Aside from private-label brands, which are both a threat to CPG market share and a hedge on their own sales and ad costs, brands are building out revenue streams in which they aren’t beholden to retailers.

The most straightforward way to accomplish that feat is a direct-to-consumer business. But it’s a tough growth prospect and an unfamiliar muscle for legacy CPGs.

Pepsi acquired SodaStream, the home soda water setup, because it’s a DTC replenishment business.

SodaStream’s DTC business “gives us a lot of first-party data and allows us to have a lot of individual connection with consumers,” said CEO Ramon Laguarta on Pepsi’s latest earnings.

“With that, we can ideate new products and we can also increase the lifetime value of those consumers,” he said. The main lifetime value boost is that Pepsi can package its longtime brands into SodaStream, like Pepsi, Mountain Dew and 7UP-branded flavors, which all launched in the past year.

Keurig Dr Pepper is on the DTC trajectory, too, because of Keurig’s own home coffee makers and pods.
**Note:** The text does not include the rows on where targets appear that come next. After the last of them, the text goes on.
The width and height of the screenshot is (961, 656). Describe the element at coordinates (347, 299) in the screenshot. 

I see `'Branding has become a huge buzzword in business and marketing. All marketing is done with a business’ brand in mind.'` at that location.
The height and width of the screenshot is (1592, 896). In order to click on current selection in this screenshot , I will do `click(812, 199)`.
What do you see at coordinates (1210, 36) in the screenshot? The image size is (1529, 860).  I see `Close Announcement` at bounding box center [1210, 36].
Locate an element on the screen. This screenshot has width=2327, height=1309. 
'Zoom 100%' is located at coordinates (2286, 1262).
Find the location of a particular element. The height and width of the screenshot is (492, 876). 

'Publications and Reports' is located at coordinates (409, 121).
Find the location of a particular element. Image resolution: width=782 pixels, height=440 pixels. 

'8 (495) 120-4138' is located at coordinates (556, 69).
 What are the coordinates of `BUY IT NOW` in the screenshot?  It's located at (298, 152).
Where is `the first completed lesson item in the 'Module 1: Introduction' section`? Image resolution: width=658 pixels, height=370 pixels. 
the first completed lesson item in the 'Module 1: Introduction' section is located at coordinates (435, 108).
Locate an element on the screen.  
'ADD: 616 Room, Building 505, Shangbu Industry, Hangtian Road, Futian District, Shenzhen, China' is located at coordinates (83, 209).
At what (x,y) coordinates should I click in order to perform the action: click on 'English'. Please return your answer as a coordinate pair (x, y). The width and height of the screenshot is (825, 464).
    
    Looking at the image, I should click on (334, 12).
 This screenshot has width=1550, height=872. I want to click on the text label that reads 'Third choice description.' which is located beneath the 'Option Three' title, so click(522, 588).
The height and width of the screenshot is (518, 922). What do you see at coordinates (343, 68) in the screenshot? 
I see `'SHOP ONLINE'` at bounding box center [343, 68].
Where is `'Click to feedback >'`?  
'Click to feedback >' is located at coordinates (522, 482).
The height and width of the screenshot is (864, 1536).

KDP has 36 million households and hopes to add at least two million households per year, with a total addressable market (TAM) of 50 million, Gamgort said.

One investor asked Keurig Dr Pepper to what degree increasing the company’s TAM was still a priority, compared to immediate profitability, a question of tangible sales versus growth potential based on revenue multiples and the abstract value of data.

Gamgort said the company prefers to expand its TAM through marketing partnerships. He pointed to Keurig’s home beverage pods deals with McCafé, the McDonald’s coffee brand, as well as with the coconut water brand Vita Coco and Polar, a seltzer brand. Notably, both Polar and Vita Coco are independent beverage makers that compete with Coca-Cola and Pepsi-owned brands.

“But we’re not going to overpay and we’ve never been caught up in valuing anything on a multiple of sales,” he added.